To rationalise the price using only the feature set would also be somewhat uncharacteristic for synthesizers. More expensive synths do tend to have broader feature sets, but there's a lot of variability around that general trend, and that's because when you're buying a synth, you're going for its unique character. The Anode doesn't sound like a Volca. It's fatter and nastier, and it also feels like more of a staple. The oscillators are designed to alias at low frequencies, which give them an unhinged, metal-rock edge. With short envelopes, it gives powerful percussive basses, whereas with longer ones, the motion that you can get from detune, PWM and the LFO means that it's capable of gritty, morphing and frankly evil bass washes. Although it was designed as a bass synth, it can, of course, be played further up the keyboard, where it keeps the same powerful, present quality and feels something like a '70s monosynth. The feature set is also very immediate, making it ideal for getting a feel for synthesis.

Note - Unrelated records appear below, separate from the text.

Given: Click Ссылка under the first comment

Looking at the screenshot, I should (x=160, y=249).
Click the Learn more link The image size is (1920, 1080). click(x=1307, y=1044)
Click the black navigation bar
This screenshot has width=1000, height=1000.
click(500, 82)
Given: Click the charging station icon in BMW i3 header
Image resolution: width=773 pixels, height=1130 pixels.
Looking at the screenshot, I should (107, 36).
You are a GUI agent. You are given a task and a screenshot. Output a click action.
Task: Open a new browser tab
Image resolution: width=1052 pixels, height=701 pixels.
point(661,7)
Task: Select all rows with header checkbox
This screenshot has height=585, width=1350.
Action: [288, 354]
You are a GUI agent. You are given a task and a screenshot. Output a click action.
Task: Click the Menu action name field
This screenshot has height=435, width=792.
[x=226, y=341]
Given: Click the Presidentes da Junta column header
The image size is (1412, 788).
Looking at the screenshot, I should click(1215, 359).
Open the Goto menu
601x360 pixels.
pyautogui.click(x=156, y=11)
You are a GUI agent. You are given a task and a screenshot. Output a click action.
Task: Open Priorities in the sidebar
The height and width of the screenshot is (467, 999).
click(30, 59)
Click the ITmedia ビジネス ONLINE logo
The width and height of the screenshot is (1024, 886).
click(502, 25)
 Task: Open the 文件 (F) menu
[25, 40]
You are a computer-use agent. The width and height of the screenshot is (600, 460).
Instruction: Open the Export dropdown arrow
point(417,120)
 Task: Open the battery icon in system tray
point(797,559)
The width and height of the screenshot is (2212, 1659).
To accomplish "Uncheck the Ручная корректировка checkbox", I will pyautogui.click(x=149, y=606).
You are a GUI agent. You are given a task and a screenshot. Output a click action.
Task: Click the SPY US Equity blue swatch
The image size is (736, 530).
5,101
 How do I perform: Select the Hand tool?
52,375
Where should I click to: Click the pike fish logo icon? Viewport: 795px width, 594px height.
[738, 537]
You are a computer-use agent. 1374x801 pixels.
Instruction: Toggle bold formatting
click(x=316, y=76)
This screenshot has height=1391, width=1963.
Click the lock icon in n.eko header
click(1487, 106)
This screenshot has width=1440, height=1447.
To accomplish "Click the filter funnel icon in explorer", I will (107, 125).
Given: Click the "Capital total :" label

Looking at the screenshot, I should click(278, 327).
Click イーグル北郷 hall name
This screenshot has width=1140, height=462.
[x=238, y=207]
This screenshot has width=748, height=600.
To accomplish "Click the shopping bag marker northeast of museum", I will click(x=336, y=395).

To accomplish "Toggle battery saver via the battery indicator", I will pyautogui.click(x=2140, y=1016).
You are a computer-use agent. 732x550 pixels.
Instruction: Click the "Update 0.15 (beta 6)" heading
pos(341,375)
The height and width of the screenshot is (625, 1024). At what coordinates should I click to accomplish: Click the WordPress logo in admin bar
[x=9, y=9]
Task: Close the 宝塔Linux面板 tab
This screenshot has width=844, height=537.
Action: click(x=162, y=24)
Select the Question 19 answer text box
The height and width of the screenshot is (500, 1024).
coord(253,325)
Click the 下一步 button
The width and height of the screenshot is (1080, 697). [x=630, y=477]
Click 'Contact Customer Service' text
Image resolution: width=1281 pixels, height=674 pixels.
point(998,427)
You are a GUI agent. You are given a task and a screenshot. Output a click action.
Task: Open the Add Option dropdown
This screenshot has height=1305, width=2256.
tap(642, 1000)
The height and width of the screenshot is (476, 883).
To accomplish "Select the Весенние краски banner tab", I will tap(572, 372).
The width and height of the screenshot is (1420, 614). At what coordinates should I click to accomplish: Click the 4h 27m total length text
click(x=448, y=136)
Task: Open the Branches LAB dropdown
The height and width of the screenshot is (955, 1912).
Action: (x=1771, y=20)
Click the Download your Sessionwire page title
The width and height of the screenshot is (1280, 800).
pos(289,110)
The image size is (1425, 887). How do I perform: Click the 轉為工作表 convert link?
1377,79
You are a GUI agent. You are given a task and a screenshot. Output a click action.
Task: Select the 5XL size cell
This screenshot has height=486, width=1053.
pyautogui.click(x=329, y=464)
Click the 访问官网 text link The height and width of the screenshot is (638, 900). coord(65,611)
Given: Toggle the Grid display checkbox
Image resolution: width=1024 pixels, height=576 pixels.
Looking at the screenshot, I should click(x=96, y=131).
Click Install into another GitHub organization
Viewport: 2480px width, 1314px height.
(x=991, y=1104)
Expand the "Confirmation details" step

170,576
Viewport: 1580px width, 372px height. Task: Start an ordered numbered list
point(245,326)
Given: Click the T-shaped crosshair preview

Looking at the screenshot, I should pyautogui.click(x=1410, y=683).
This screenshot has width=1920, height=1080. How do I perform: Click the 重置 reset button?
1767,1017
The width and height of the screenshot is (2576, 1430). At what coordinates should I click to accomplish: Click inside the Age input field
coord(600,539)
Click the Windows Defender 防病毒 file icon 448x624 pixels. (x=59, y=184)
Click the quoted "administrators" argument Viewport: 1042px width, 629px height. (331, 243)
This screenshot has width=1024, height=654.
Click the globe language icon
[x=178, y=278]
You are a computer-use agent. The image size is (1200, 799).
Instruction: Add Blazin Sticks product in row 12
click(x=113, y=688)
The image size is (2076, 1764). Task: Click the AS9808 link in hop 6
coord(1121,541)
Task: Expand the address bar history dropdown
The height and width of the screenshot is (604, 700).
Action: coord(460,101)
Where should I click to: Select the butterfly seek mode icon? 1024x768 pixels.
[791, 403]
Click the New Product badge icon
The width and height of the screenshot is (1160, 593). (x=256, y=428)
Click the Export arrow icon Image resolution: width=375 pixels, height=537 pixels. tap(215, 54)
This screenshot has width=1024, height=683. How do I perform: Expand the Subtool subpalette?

So the Anode is especially suited to people who want to learn the electronics behind synthesizers. But even if you don't, it brings something of its own to the area of rock-bottom hardware synths. It has a grittier, arguably more analogue character than anything in its price range, and it's simple yet proficient. As with all synths, it's best to pick the one that sounds and feels right for your own purposes. But there's a lot to love in what the Anode is offering.